DOCUMENT SEGMENT ▸
--- begin ---

Context
I'm following Lewis (1995) exposition on normalized cross correlation for template matching (Section 2).
The cross-correlation of the image and the feature at $u,v$ is denoted by $c(u,v)$ and defined as $$ c(u,v) = \sum_{x,y} f(x,y)t(x-u,y-v) $$ where $f$ is the image and the sum is over $x$, $y$ under the window containing the feature $t$ positioned at $u$, $v$. There are several disadvantages to using $c(u,v)$ for template matching:
- If the image energy $\sum_{x,y}f^{2}(x,y)$ varies with position, matching can fail. For example, the correlation between the feature and an exactly matching region in the image may be less than the correlation between the feature and a bright spot.
- The range of $c(u, v)$ is dependent on the size of the feature.
- $c(u,v)$ is not invariant to changes in image amplitude such as those caused by changing lighting conditions across the image sequence.

--- end ---

REQUESTS ▸
1) Using the passage on cross-correlation for template matching, decide whether each statement agrees with it: (a) the range of $c(u,v)$ depends on the size of the feature; (b) $c(u,v)$ is invariant to changes in image amplitude; (c) the sum defining $c(u,v)$ runs over the whole image. Give yes or no for each, with the deciding words of the passage quoted.
2) Please report every line of the records that contains the string "Instruction". Case counts.

AVAILABLE RECORDS ▸
--- begin ---

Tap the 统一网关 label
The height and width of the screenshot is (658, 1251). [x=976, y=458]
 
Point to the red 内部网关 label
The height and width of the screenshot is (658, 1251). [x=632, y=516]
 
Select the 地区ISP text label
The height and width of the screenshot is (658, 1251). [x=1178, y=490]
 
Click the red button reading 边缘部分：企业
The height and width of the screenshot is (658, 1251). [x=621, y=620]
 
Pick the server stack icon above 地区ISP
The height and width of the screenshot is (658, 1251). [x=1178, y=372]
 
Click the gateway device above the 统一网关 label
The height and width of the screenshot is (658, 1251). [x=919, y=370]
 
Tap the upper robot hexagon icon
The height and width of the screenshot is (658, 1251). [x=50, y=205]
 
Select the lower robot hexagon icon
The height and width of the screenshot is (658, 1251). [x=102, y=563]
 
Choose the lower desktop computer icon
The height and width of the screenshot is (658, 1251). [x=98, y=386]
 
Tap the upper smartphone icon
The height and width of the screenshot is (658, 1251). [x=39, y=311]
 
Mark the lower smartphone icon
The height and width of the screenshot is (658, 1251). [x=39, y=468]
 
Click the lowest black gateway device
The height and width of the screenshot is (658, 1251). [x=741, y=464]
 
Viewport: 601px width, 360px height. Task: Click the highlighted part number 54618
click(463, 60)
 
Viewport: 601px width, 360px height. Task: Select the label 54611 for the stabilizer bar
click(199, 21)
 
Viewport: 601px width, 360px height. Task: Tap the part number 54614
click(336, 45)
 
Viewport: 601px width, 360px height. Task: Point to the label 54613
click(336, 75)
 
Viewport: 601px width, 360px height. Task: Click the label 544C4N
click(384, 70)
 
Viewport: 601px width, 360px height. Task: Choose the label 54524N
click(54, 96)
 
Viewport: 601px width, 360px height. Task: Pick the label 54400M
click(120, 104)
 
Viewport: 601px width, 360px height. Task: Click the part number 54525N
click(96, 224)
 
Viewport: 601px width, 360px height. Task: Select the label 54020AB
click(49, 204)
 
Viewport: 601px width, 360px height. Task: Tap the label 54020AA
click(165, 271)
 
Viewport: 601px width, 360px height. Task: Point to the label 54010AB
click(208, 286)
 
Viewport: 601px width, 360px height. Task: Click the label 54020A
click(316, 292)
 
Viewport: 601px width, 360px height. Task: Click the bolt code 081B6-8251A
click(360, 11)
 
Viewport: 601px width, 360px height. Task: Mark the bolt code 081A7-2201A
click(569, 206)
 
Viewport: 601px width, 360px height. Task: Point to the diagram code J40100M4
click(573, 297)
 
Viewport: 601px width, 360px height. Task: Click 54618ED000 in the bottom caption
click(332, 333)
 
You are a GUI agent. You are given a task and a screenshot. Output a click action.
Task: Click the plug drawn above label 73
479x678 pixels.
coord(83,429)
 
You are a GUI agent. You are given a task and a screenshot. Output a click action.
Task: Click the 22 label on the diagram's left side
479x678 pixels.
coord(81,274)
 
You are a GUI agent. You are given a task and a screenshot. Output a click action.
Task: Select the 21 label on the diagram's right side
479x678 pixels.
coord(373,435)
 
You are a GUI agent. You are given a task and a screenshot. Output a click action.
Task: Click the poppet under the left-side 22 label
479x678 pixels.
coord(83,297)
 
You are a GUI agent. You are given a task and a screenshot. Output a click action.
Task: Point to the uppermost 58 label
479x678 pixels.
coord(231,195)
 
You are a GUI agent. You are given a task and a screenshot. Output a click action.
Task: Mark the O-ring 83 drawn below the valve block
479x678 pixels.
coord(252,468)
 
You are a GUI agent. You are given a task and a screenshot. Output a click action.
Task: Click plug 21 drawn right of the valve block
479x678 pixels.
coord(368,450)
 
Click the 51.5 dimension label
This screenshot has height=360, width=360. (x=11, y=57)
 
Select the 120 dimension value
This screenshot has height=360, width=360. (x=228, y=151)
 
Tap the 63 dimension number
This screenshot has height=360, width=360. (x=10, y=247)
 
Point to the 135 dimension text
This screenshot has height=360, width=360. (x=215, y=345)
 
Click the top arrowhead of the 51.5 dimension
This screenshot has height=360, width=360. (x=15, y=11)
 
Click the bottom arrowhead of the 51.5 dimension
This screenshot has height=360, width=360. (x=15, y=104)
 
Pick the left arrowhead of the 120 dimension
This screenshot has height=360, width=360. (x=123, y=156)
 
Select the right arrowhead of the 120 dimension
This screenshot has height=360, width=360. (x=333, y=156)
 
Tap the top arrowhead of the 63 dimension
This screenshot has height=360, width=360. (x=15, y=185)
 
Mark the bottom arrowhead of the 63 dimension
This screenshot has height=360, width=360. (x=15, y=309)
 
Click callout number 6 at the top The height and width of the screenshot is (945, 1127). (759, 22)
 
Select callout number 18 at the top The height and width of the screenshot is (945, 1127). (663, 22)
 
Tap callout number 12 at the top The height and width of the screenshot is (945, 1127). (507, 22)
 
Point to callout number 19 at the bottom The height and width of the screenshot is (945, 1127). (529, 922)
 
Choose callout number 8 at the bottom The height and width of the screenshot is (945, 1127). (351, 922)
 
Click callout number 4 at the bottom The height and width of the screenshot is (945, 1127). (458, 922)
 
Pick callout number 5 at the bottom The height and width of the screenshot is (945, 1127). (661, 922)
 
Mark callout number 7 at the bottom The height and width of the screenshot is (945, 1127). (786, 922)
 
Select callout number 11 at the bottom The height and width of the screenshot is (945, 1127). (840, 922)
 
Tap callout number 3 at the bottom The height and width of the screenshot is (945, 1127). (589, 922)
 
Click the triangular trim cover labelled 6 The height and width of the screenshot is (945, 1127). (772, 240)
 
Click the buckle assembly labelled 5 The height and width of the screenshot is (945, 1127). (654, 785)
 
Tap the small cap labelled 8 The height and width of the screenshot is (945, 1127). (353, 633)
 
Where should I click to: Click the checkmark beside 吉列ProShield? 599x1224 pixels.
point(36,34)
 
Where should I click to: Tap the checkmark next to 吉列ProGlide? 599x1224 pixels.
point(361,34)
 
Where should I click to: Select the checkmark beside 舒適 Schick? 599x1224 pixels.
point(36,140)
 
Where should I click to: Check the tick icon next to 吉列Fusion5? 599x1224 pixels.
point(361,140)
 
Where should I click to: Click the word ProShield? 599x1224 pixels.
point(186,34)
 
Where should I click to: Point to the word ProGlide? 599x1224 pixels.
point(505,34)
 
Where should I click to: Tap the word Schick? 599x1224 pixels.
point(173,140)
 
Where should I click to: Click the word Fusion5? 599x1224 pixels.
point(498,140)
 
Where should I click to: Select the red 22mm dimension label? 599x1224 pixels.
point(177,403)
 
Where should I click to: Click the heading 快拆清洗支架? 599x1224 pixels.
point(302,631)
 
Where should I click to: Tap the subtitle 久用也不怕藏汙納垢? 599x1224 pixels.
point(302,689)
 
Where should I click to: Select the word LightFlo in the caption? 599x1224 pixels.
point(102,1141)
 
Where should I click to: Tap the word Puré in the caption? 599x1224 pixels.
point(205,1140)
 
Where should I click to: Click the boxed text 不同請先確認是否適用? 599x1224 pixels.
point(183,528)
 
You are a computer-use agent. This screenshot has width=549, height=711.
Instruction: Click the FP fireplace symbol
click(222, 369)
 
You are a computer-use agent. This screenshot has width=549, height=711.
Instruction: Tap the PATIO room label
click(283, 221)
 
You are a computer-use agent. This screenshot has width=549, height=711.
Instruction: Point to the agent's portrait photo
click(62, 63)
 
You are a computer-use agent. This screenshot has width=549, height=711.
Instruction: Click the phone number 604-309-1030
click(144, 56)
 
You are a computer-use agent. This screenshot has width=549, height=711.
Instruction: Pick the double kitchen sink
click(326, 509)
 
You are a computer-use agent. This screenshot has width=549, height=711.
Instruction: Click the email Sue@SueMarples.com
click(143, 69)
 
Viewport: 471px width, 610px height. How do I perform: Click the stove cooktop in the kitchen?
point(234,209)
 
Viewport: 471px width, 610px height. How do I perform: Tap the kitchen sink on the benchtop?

--- end ---

EXERCISE RESULTS ▸
1)
(a) Yes: "The range of $c(u, v)$ is dependent on the size of the feature."
(b) No: "$c(u,v)$ is not invariant to changes in image amplitude"
(c) No: "the sum is over $x$, $y$ under the window containing the feature $t$ positioned at $u$, $v$"

2)
Instruction: Click the FP fireplace symbol
Instruction: Tap the PATIO room label
Instruction: Point to the agent's portrait photo
Instruction: Click the phone number 604-309-1030
Instruction: Pick the double kitchen sink
Instruction: Click the email Sue@SueMarples.com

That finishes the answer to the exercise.